I love the idea of my future self looking back through time and offering encouragement and ideas. In fact, much of the impetus I feel for becoming physically stronger comes from a vision I had several months ago of myself as an older woman, tall and lean and radiant in a long white dress.
Do I think that my future self actually exists and is beaming thoughts to me right now? I honestly don’t know, but I don’t think it matters. To me, the point of this exercise was to loosen my grip on what I think reality is right now and see into possibilities for the future, then inhabit those possibilities, and from this different perspective, speak to today.
So, what does my future self tell me? She says Relax. Not put-your-feet-up-and-vegetate relax, but take-a-deep-breath-and-have-some-faith relax. So often I (and many of us, I think) have such a death grip on the way I think I should be that it actually constricts me, physically and emotionally and mentally and spiritually. And constriction is not what we’re here for. Quite the contrary, in fact.

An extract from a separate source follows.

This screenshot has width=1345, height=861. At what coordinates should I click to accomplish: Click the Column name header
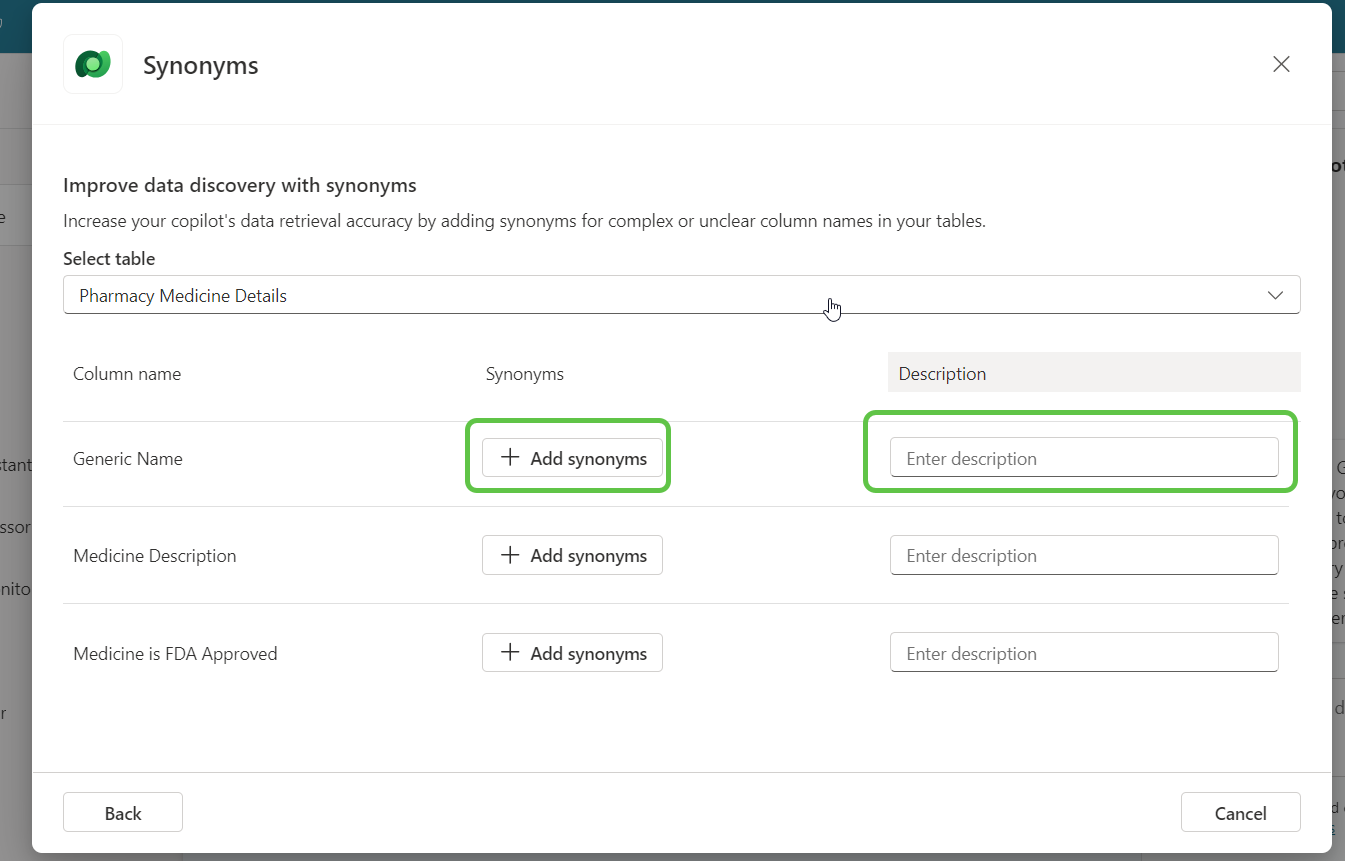[x=127, y=374]
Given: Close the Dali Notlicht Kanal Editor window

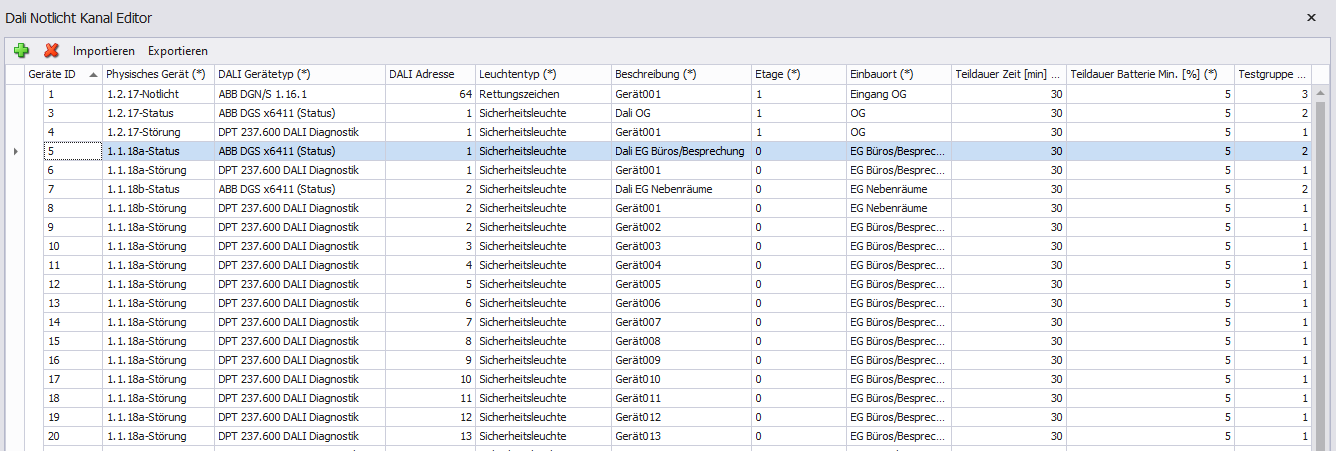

She also says that the path forward is one of joy. Being brave and audacious and open-hearted are all joyful ways to be. Whereas feeling guilty, assigning blame, and casting judgements are total wastes of time. Connecting with joy in our every day tasks has a bit of a learning curve, she tells me, but is more than worth the effort. The future is an incredible place, she says, and you helped bring it into being. Be proud! Be humble! Give thanks!
Looking at the present moment as though it is the past is illuminating. Right now, it feels as though we are living in some uniquely anxious times, but all times are uniquely anxious for those who are living in them. I just finished reading the Little House books for the first time since I was a child, and was stunned both by all the hardships that the Ingalls family endured and by the pleasantness of the lives they lived regardless. Even when they had nothing but each other, Laura would run wildly through the sun-filled prairie, Ma would sing while she did her chores, Mary would enjoy the feeling of warmth on her face even though she could not see the sun, and Pa would get down his fiddle and play.
It was comforting for me, as I read these books, to know that ultimately Laura grew up and had a lovely life with her husband Almanzo, and that her daughter Rose grew up and had her own version of a lovely life. In the same way, it’s comforting to inhabit my own self 30 or 40 years from now. It gives me a broader perspective and a sense of continuum. However the story turns out, it’s ultimately going to be okay.
We look back on history as a static, possibly even boring story—this happened, then that happened, then something else happened. But the truth is that the lives folks lived back then were full of craziness, just like ours. And they had the choice to face the craziness with grim determination or with light-hearted faith, just like we do.
When the past was the present, it felt a lot like our present does today. And since the present moment is the gateway through which the future arrives in all its ragged, unexpected glory, it makes sense that we should make right now as beautiful and engrossing as we can. Doing this—taking full and cheerful responsibility for right now—is the ultimate expression of love for the future. I will ensure you are as awesome as today. I promise.
To be a master of pronoia is to be fully and joyfully engaged in life. To do so, we need to cultivate humor, self-care, a large perspective, a light touch, a willingness to be foolish, a sense of adventure, and faith.
Pronoia is so full of guidance on how to do this that I feel as though I could engage with it for months or even years and still not get the whole depth of it. It’s an ongoing exploration for sure. But what isn’t?